Johnathan grinned. “I thought it deserved a proper goodbye.”

They stood at the crest of the ridge, looking back at the path they had ridden so frantically, so fearfully, just days ago. The same hills. The same trees. But everything had changed.

“Do you remember the night we made camp by that crooked tree?” Frances asked softly, pointing to a knot of twisted oaks in the valley below.

He nodded. “You told me I snored.”

“You did.”

“I was trying to impress you with my rugged wilderness survival.”

She laughed. “It was adorable.”

They stood quietly, hand in hand, until Frances spoke again.

“Will it always be like this, do you think? Scandal chasing us. The past nipping at our heels?”

Johnathan turned to her.

“No,” he said. “One day, we will be the ones leading. Not running.”

Frances stared at him. “Leading where?”

“Anywhere you like.”

And just like that, the ache in her chest eased.

Because she believed him.

The walk back to the inn was quiet. It was the stillness of two people who had said all that mattered—and now only wished to be near one another.

When they reached their room, the midday light had turned buttery and soft, slanting across the wooden floor. The hearth had burned low, but the coals still held a glow. Frances set her bonnet on the bed and began gathering the last of her things—her brush, her books, the ribbon she had worn that night they danced under the stars.

Johnathan leaned against the doorframe, watching her.

She looked up, catching the faint tilt of his head and the softened curve of his lips. “You are staring.”

“I am memorizing.”

Frances raised an eyebrow. “Memorizing what?”

He stepped into the room, his expression suddenly serious in a way that tugged at something deep inside her. “You. Here. In this moment. Before we return to the world.”

She stilled.

“I want to remember you like this,” he said, “before the gossip columns and the invitations and the stares. Before, we are the subject of someone else’s narrative again.”

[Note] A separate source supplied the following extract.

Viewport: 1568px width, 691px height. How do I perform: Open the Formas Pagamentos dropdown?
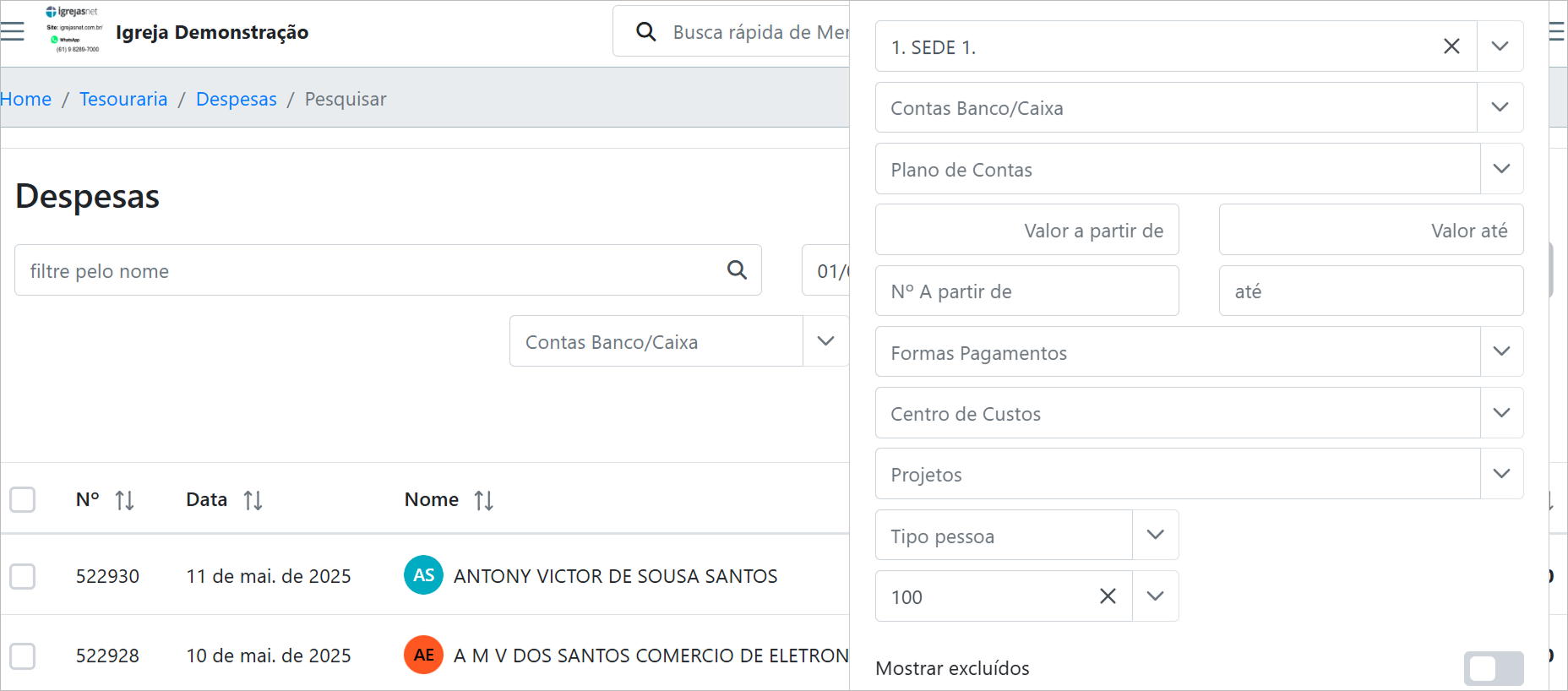[x=1501, y=351]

Frances crossed the room slowly and took his hand. “Then remember this too.”

She drew him close, pressing her forehead to his.

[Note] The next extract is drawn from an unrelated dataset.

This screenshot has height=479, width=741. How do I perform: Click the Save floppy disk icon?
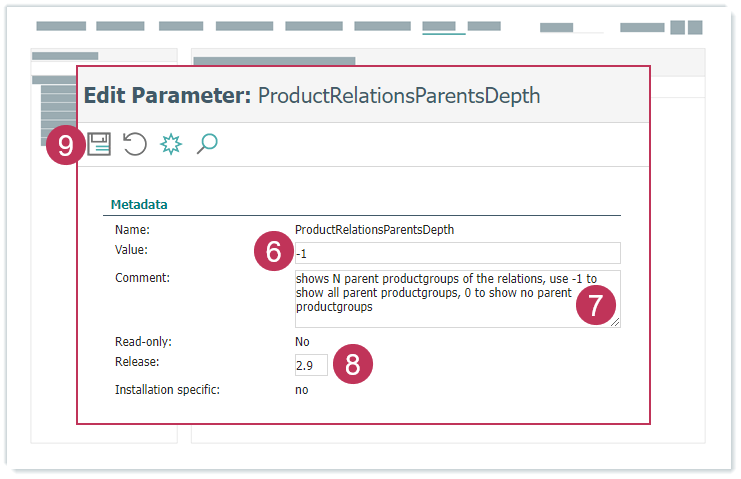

“I love you,” she said softly. “Not because you saved me. But because you did not ask me to be anyone but myself.”

His arms closed around her, the warmth of his coat seeping into her skin as she pressed her face against his chest, breathing in the familiar scent of wood-smoke and something uniquely him. “And I love you, Frances Seton, Duchess of Hargate, because you made me remember who I was supposed to be. Not the rake, not the duke. Just the man who could stand beside you and not flinch.”